Para agirmos coerentemente em relação a essa visão de ensino, entendemos que o papel fundamental do ensino de Língua Inglesa em escolas regulares (assim como o das outras disciplinas) compreende uma atuação em três campos:
a) atitudinal: o desenvolvimento da consciência acerca das próprias crenças e representações de conhecimento27 sobre si mesmo e o processo de aprendizagem, assim como de uma atitude de responsabilidade e autonomia;
b) procedimental: o desenvolvimento de habilidades gerais de pensamento e aprendizagem integradas ao programa curricular. Tais habilidades seriam, em tese, independentes dos domínios de conhecimento e transferíveis para outros domínios, quando desenvolvidas em uma área específica (Higgins & Baumfield, 1998; Zohar, 1999) e seriam aplicadas por meio de estratégias de aprendizagem cuja eficácia estaria sob o monitoramento do aluno, no processo denominado autoregulação;
c) conceitual: a aprendizagem da língua inglesa, em especial sua pronúncia neste trabalho. Dessa forma, vamos delinear nossa abordagem de aprendizagem tendo em mente três aspectos principais: a atitude do aluno frente ao aprendizado, a relação entre a aprendizagem e conhecimento e a interdependência de domínios específicos, inerente à construção do conhecimento holístico dos indivíduos. A conjunção desses aspectos será aplicada ao ensino da
L2 no sentido de se tentar definir a quantidade e qualidade da mediação a que o aluno deve ter acesso para facilitar o seu processo de aquisição de conhecimentos.

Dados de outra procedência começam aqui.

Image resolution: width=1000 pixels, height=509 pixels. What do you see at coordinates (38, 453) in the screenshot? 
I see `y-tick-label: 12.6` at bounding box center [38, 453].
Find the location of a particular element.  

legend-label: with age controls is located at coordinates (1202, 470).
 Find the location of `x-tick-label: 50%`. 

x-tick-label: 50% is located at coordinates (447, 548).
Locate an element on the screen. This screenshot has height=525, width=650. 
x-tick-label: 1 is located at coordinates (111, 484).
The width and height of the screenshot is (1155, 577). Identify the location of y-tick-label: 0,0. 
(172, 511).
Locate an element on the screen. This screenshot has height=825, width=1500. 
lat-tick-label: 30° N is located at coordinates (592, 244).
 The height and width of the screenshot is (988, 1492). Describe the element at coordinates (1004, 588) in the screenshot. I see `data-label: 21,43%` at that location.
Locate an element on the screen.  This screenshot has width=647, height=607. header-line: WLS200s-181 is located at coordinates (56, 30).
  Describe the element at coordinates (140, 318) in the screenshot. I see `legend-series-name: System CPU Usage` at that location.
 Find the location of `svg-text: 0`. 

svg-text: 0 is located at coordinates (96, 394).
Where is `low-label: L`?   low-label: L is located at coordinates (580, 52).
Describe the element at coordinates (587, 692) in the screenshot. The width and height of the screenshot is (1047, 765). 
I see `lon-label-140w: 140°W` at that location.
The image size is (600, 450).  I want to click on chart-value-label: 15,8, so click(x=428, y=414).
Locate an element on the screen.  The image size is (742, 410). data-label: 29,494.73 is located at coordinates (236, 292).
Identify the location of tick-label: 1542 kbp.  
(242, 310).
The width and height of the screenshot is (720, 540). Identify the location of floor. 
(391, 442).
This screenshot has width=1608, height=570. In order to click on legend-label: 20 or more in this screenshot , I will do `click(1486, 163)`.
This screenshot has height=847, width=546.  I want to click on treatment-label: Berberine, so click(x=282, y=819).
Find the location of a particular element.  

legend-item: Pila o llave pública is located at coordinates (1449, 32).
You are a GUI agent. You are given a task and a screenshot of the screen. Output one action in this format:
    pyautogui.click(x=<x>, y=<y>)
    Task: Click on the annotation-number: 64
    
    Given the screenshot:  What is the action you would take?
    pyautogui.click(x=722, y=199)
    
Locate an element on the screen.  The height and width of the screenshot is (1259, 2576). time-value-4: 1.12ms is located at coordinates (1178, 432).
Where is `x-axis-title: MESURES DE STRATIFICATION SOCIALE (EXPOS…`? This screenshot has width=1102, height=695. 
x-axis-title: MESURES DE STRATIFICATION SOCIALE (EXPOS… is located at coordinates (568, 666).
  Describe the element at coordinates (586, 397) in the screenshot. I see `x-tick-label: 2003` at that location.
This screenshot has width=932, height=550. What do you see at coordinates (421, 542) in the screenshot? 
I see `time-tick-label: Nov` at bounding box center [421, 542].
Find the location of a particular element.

Para apresentarmos nossa concepção de construção de conhecimento, analisaremos, primeiramente, uma visão mais tradicional na literatura de L2, baseada na dicotomia entre conhecimento implícito e explícito. Em seguida, introduziremos nossa proposta de descrição do conhecimento, a qual supera essa dicotomia ao postular planos diferenciados de consciência desenvolvidos pelo aprendiz ao longo de seu crescimento cognitivo. Como próximo passo, reportar-nos-emos à psicologia cognitiva para constituir nossa concepção acerca do processo geral de aquisição de conhecimentos. Finalmente, sugeriremos uma proposta curricular, a qual passa pelo desenvolvimento simultâneo da consciência do aprendiz nos três campos da aprendizagem: o atitudinal, o procedimental e o conceitual.